Bernardo Braga – Daniella era bailarina por vocação e estava emendando, cada vez com mais destaque, sua terceira telenovela. Naquele momento, tinha uma carreira em linha ascendente e a personagem Yasmin havia arrebatado a audiência. Tanto que naquele segundo semestre de 1992, a atriz tinha adquirido a alcunha de “namoradinha do Brasil” posto vago desde que a atriz Regina Duarte deixará de ocupá-lo, em meados da década de 1970. Muito se recorda da Yasmin, mas gosto também de registrar a participação da Daniella em O Dono do Mundo, trama de Gilberto Braga. Dando vida à jornalista Yara, a atriz participou de momentos decisivos da novela, contracenando com nomes consagrados da teledramaturgia brasileira como, por exemplo, Fernanda Montenegro, Antônio Fagundes e Malu Mader. Foi também a única novela em que uma personagem interpretada por Daniella participou do início ao fim da trama.
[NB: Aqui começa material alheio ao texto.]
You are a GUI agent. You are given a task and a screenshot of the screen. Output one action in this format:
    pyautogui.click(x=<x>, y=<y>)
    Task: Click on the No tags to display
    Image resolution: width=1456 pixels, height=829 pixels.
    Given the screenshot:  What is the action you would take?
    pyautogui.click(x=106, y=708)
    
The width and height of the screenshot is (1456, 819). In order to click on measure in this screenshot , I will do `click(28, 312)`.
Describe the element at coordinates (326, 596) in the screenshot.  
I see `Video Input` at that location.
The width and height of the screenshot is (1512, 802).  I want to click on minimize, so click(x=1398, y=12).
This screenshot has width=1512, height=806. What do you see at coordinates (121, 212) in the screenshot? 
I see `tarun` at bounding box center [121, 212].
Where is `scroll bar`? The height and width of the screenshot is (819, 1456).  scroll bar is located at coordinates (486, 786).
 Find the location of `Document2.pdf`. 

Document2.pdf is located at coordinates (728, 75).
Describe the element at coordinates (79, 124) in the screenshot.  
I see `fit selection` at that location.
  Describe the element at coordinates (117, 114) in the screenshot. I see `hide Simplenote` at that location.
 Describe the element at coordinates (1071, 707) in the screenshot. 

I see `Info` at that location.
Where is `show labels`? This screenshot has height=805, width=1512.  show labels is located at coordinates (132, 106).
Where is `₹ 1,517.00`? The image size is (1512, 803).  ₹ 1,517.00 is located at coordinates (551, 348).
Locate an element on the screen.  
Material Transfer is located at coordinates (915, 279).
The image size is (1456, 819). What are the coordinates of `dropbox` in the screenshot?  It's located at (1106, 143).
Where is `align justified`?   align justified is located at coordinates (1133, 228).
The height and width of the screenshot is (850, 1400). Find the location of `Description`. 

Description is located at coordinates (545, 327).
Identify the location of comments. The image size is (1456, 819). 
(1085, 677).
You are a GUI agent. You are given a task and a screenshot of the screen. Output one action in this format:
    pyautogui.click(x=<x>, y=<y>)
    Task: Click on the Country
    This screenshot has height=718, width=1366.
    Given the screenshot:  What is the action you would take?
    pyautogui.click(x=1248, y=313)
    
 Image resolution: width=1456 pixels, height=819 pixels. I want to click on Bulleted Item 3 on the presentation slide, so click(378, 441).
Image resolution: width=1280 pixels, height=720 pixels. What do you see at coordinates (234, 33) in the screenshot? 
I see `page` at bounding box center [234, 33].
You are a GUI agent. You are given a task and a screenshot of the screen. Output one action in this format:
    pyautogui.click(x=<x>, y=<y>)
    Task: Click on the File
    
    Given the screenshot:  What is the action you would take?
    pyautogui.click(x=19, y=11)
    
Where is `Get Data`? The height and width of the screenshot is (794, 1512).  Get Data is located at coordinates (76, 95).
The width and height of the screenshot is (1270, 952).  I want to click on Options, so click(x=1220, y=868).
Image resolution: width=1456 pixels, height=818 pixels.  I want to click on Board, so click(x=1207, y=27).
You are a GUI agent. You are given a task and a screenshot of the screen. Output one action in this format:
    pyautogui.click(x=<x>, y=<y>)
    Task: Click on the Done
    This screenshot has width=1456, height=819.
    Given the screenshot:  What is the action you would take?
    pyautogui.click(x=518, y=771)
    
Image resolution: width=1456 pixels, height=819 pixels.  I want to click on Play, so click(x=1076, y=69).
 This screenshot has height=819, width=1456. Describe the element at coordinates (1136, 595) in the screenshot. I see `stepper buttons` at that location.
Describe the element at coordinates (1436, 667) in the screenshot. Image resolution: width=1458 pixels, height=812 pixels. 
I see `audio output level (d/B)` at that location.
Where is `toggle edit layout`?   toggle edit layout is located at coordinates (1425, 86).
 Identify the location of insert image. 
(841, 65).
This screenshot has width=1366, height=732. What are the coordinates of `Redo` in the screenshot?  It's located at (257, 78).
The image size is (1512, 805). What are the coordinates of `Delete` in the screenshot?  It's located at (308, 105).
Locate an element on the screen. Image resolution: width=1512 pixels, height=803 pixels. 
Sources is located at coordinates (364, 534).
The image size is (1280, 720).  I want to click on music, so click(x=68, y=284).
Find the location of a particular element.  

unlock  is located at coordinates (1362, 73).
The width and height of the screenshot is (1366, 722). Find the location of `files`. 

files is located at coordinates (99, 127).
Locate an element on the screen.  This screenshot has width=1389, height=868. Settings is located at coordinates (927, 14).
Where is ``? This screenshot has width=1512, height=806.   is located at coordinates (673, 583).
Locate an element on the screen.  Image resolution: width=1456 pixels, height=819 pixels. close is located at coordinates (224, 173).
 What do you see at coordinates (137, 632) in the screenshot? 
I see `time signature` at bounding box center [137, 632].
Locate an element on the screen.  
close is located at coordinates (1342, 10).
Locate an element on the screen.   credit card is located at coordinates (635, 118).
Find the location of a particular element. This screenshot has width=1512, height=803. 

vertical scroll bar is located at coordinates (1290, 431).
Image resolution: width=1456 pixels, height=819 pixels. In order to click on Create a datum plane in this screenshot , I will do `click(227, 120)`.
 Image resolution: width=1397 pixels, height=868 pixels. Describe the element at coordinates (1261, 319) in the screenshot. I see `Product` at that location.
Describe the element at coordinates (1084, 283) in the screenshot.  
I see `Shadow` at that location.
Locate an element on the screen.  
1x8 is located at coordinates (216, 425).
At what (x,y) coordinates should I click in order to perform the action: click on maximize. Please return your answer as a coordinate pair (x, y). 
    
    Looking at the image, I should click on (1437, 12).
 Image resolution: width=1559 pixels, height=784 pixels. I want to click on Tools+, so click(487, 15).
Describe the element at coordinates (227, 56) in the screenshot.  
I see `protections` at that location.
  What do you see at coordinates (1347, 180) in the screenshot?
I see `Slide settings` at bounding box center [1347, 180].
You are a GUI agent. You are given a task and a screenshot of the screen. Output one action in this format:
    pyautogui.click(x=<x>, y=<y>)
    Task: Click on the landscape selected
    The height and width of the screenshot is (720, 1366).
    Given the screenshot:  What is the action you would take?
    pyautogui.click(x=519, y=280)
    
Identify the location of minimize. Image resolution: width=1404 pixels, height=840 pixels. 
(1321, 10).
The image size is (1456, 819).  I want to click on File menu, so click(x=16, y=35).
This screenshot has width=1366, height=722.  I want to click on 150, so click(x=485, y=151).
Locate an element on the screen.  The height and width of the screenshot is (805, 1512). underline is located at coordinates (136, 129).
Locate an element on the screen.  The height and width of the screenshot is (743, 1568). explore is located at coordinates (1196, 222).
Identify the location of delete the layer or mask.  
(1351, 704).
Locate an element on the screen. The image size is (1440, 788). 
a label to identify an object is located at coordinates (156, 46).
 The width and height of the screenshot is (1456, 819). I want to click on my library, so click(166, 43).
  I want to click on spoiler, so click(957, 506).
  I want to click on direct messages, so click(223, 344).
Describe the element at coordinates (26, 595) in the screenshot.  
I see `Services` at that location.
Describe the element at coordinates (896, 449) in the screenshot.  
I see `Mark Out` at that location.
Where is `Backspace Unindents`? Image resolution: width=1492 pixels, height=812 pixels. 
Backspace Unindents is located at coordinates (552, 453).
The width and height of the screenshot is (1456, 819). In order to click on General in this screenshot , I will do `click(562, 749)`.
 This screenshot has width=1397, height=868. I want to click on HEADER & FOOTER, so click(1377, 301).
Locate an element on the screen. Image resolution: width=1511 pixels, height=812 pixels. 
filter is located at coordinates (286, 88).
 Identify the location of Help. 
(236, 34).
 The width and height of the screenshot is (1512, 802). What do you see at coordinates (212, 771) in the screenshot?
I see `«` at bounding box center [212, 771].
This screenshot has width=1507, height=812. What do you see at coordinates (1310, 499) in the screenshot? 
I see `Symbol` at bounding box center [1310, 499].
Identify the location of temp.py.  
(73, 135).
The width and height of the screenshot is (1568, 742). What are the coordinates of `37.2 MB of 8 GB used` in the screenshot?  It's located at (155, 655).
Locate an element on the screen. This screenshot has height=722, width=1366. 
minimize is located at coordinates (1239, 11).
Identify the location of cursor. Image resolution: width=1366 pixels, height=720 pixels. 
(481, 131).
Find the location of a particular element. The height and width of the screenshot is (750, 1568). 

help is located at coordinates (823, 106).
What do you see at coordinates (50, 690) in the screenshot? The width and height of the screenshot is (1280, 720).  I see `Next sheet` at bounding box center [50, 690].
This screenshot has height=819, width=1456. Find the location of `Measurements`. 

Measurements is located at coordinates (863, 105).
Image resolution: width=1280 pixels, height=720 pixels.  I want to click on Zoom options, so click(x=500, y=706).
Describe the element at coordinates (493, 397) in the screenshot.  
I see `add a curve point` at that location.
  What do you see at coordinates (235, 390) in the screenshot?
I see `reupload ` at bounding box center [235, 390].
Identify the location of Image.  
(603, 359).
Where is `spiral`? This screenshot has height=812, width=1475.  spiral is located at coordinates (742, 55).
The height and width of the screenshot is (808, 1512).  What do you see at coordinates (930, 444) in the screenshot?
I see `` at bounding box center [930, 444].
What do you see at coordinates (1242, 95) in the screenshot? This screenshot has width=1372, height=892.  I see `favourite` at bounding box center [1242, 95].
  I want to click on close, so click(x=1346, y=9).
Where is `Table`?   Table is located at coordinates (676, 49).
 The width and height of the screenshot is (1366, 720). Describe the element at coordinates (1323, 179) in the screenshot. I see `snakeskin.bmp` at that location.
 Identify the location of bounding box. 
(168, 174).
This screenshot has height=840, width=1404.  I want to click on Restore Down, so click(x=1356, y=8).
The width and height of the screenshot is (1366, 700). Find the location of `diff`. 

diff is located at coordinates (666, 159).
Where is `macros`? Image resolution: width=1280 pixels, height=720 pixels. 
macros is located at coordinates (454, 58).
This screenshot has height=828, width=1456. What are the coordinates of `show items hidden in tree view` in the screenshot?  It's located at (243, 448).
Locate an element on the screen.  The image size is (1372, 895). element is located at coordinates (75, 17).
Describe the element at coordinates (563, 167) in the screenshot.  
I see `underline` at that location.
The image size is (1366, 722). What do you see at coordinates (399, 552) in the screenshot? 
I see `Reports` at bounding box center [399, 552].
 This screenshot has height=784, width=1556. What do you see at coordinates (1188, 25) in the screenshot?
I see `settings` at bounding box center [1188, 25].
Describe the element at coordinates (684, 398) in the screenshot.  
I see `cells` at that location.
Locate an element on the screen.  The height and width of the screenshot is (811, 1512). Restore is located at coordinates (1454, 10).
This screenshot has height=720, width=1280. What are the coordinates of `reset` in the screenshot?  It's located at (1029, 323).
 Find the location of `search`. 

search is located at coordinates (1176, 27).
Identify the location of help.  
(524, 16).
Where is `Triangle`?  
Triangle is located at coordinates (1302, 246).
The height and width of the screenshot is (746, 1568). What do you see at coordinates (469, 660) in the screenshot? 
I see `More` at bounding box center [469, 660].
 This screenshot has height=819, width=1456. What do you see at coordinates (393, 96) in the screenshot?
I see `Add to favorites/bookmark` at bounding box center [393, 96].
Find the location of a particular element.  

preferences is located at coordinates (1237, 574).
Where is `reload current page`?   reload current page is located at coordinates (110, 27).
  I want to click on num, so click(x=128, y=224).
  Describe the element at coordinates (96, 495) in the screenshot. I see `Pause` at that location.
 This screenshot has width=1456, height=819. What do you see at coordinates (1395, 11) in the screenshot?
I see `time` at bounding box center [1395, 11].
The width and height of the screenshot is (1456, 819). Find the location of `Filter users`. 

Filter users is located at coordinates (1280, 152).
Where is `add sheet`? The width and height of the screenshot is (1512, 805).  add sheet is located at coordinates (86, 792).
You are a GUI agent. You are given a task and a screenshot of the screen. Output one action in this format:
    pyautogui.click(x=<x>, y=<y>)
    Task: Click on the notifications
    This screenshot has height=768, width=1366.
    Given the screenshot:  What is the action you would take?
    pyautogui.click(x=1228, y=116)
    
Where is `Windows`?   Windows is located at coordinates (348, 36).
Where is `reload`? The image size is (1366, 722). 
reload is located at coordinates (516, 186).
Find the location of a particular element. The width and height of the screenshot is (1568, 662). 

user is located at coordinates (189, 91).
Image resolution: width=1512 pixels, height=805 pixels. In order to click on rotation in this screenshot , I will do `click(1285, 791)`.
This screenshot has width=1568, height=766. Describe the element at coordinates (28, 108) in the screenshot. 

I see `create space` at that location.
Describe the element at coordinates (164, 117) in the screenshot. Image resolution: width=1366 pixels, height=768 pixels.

MaisPB- Como foi sua conversa com o ator Raul Gazolla, que era casada com Daniella na época do crime?
Bernardo Braga – Não consegui contato com o viúvo de Daniella. Uma amiga em comum chegou a tentar contato com ele, mas não houve retorno para uma entrevista. Novamente, encaro com naturalidade tal postura.
MaisPB – Esse crime teria sido premeditado?
Bernardo Braga –Vários indícios apontam nesta direção e tal circunstância acabou confirmado nos julgamentos. Os dois réus foram condenados por homicídio duplamente qualificado, com a agravante da emboscada, o que denota a premeditação do crime. Devo registar, porém, que foram dois julgamentos muito acirrados, como os respectivos resultados demonstram: Guilherme, réu confesso em um primeiro momento, foi condenado por 5×2 e, Paula Thomaz, que jurou inocência durante o julgamento, foi condenada pelo placar estreito de 4×3.
MaisPB – Como tem sido a reação dos leitores, os lançamentos etc?
Bernardo Braga –Por uma questão de respeito a família da Daniella, optei por não fazer o lançamento do livro. Entendo que em uma tragédia desse quilate não há o menor espaço para a realização de algo que pode soar como congraçamento ou celebração. Tenho recebido um feedback positivo por parte dos leitores, sei que críticas também vão vir e encaro com serenidade a opinião das pessoas a respeito do meu trabalho.
MaisPB – Já que é uma biografia não autorizada, como a crítica tem reagido?
Bernardo Braga – Tenho recebido críticas pontuais por se tratar de uma biografia não autorizada, mas, friso, que trabalhei com independência e, como além da parte biográfica trato de um episódio da nossa história social, me pareceu correto ouvir todas as partes, independentemente de concordar com elas ou não. Estou quites com a minha consciência e durmo tranquilo.